Provisional Application No. 61/696,681 filed 05 Sep 2012.
    Related Technology: HHS Reference No. E-300-2008--U.S. Patent 
Application No. 13/376,984 filed 08 Dec 2011.
    Licensing Contact: Whitney Hastings; 301-451-7337; 
hastingw@mail.nih.gov.

Combination Chemotherapeutics for the Treatment of Chordoma

    Description of Technology: Utilizing high-throughput screening 
methodology, NIH scientists have identified two classes of clinically-
available drugs, proteasome inhibitors and topoisomerase inhibitors, 
that synergize to promote chordoma cell death. Moreover, use of the 
two-part chemotherapeutic regimen in animal models effectively 
suppressed the growth of chordoma cells and resulted in significant 
tumor regression. Currently, no chemotherapeutic agents have been 
approved for the treatment of chordoma. Using FDA approved drugs in a 
combination therapeutic regimen will help expedite the availability of 
a therapeutic for chordoma.
    Chordoma is a rare form of bone cancer that arises within the 
skull, sacrum or bony spine. Surgical resection and radiation therapy 
are the current standards-of-care; however, post-treatment 
complications remain significant and neither modality is effective for 
the control of metastatic tumors.
    Potential Commercial Applications:
     Chemotherapeutic regimen for the treatment of inoperable 
chordomas.
     Therapy for the treatment of recurrent or metastatic 
chordomas.
     Therapeutic kit combining an FDA-approved proteasome 
inhibitor with a topoisomerase inhibitor.
    Competitive Advantages:
     Therapy utilizes FDA-approved drugs with known 
pharmacokinetics and safety profiles.
     Reduced drug dosing from combination therapy may result in 
fewer patient side effects.
     Combination therapy inhibits multiple molecular targets, 
enhancing disease response.
    Development Stage:
     Pre-clinical
     In vitro data available

[[Page 16692]]

     In vivo data available (animal)
    Inventors: Menghang Xia, Ruili Huang, Christopher P. Austin (all of 
NCATS).
    Intellectual Property: HHS Reference No.

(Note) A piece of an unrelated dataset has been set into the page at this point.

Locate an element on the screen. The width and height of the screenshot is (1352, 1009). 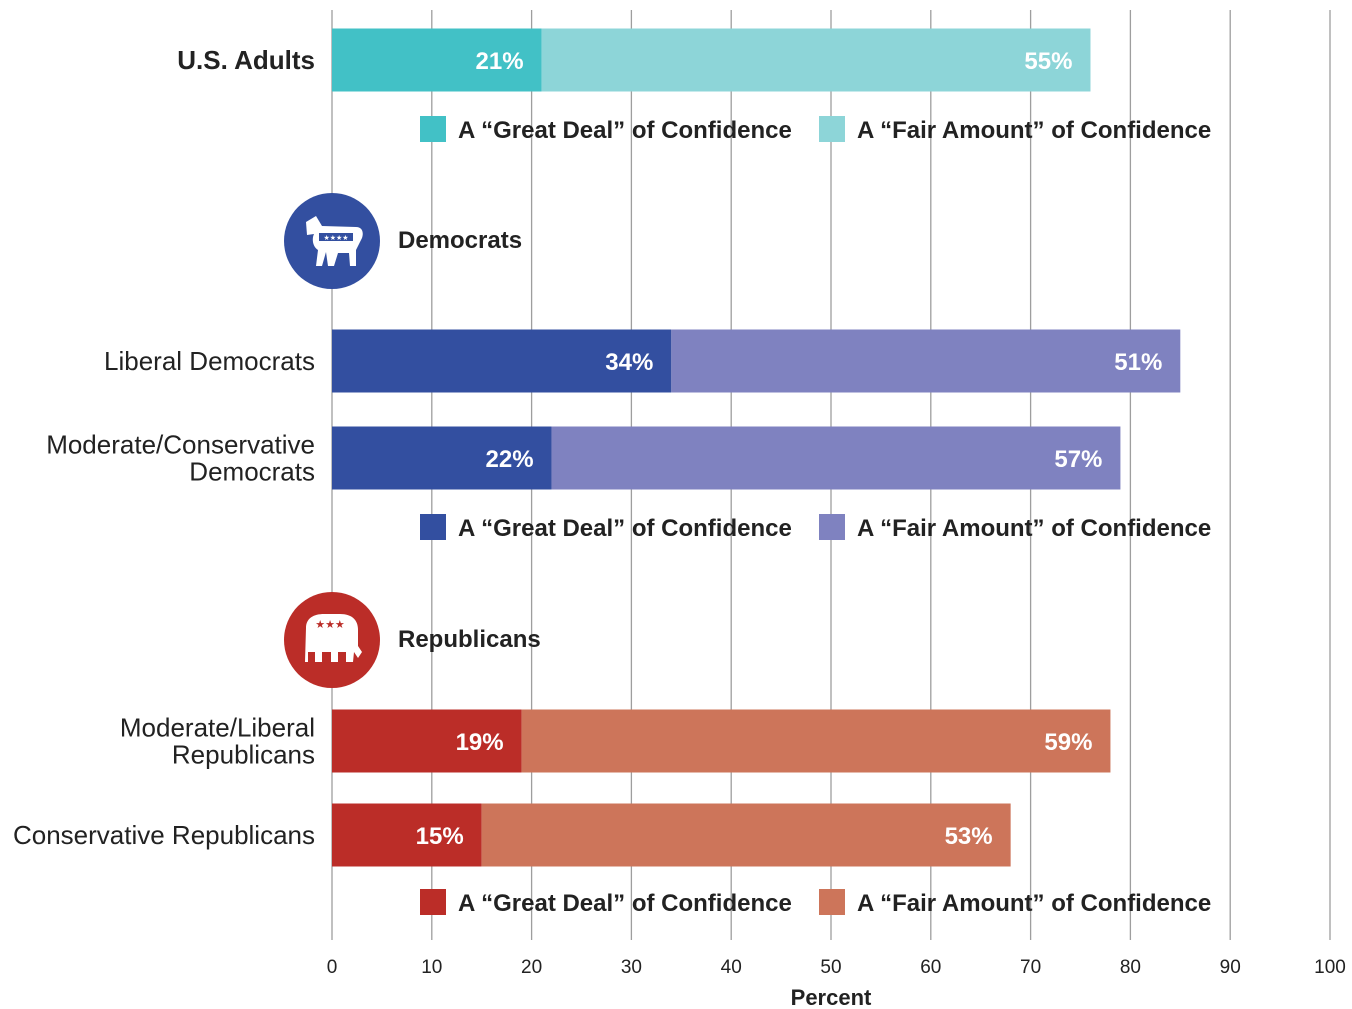
x-tick-label: 50 is located at coordinates (830, 968).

E-156-2012/0--US 
Application No. 61/692,560 filed 23 Aug 2012.
    Licensing Contact: Sabarni Chatterjee, Ph.D., MBA; 301-435-5587; 
chatterjeesa@mail.nih.gov.
    Collaborative Research Opportunity: The National Center for 
Advancing Translational Sciences, Division of Pre-Clinical Innovation, 
is seeking statements of capability or interest from parties interested 
in collaborative research to further develop, evaluate or commercialize 
Combination Chemotherapeutics for the Treatment of Chordoma. For 
collaboration opportunities, please contact Lili M. Portilla, MPA at 
lilip@nih.gov.

     Dated: March 8, 2013.
Richard U. Rodriguez,
Director, Division of Technology Development and Transfer, Office of 
Technology Transfer, National Institutes of Health.